Movies-Analytics-in-Spark-and-Scala icon indicating copy to clipboard operation
Movies-Analytics-in-Spark-and-Scala copied to clipboard

Data cleaning, pre-processing, and Analytics on a million movies using Spark and Scala.

GitHub GitHub top language GitHub language count GitHub last commit ViewCount

Overview

Solving analytical questions on the semi-structured MovieLens dataset containing a million records using Spark and Scala. This features the use of Spark RDD, Spark SQL and Spark Dataframes executed on Spark-Shell (REPL) using Scala API. We aim to draw useful insights about users and movies by leveraging different forms of Spark APIs.

Table of Contents

Major Components

Apache Spark Logo Scala

Environment

  • Linux (Ubuntu 15.04)
  • Hadoop 2.7.2
  • Spark 2.0.2
  • Scala 2.11

Installation steps

  1. Simply clone the repository

    git clone https://github.com/Thomas-George-T/Movies-Analytics-in-Spark-and-Scala.git
    
  2. In the repo, Navigate to Spark RDD, Spark SQL or Spark Dataframe locations as needed.

  3. Run the execute script to view results

    sh execute.sh
    
  4. The execute.sh will pass the scala code through spark-shell and then display the findings in the terminal from the results folder.

Analytical Queries

Spark RDD

  • What are the top 10 most viewed movies?
  • What are the distinct list of genres available?
  • How many movies for each genre?
  • How many movies are starting with numbers or letters (Example: Starting with 1/2/3../A/B/C..Z)?
  • List the latest released movies

Spark SQL

  • Create tables for movies.dat, users.dat and ratings.dat: Saving Tables from Spark SQL
  • Find the list of the oldest released movies.
  • How many movies are released each year?
  • How many number of movies are there for each rating?

Extracted records
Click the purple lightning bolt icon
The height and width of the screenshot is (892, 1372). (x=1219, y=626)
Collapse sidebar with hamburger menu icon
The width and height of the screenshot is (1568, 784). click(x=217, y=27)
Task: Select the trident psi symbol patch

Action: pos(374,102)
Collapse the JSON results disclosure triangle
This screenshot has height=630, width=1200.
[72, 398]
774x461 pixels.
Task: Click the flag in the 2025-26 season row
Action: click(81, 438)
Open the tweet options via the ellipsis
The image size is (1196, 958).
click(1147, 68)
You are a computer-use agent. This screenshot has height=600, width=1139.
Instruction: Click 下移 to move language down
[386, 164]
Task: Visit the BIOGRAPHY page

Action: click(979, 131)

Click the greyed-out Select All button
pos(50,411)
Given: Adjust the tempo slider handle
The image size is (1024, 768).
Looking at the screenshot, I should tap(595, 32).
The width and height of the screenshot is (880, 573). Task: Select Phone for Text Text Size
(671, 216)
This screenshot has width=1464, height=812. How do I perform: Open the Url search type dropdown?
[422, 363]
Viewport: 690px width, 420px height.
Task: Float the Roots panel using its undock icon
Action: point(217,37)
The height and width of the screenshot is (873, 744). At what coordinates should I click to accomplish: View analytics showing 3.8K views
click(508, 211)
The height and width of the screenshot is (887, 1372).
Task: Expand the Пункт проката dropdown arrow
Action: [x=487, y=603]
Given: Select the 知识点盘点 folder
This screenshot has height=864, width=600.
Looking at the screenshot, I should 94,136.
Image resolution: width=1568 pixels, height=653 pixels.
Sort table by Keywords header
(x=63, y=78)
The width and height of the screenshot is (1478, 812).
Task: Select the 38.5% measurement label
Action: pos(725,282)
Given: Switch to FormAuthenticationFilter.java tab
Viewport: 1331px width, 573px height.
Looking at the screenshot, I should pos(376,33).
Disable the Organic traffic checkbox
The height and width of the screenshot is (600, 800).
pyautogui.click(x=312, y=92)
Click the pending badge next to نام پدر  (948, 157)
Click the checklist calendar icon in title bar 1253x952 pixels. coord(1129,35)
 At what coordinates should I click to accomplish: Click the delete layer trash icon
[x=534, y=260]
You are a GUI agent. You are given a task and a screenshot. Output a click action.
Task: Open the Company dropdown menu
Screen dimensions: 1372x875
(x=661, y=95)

Problems to solve
1. Which dataset does the project page analyze?
2. List every item the project page gives under its environment heading.
The entries are separate from the project page.

Worked answers
1. The semi-structured MovieLens dataset, which contains a million records.

2.
- Linux (Ubuntu 15.04)
- Hadoop 2.7.2
- Spark 2.0.2
- Scala 2.11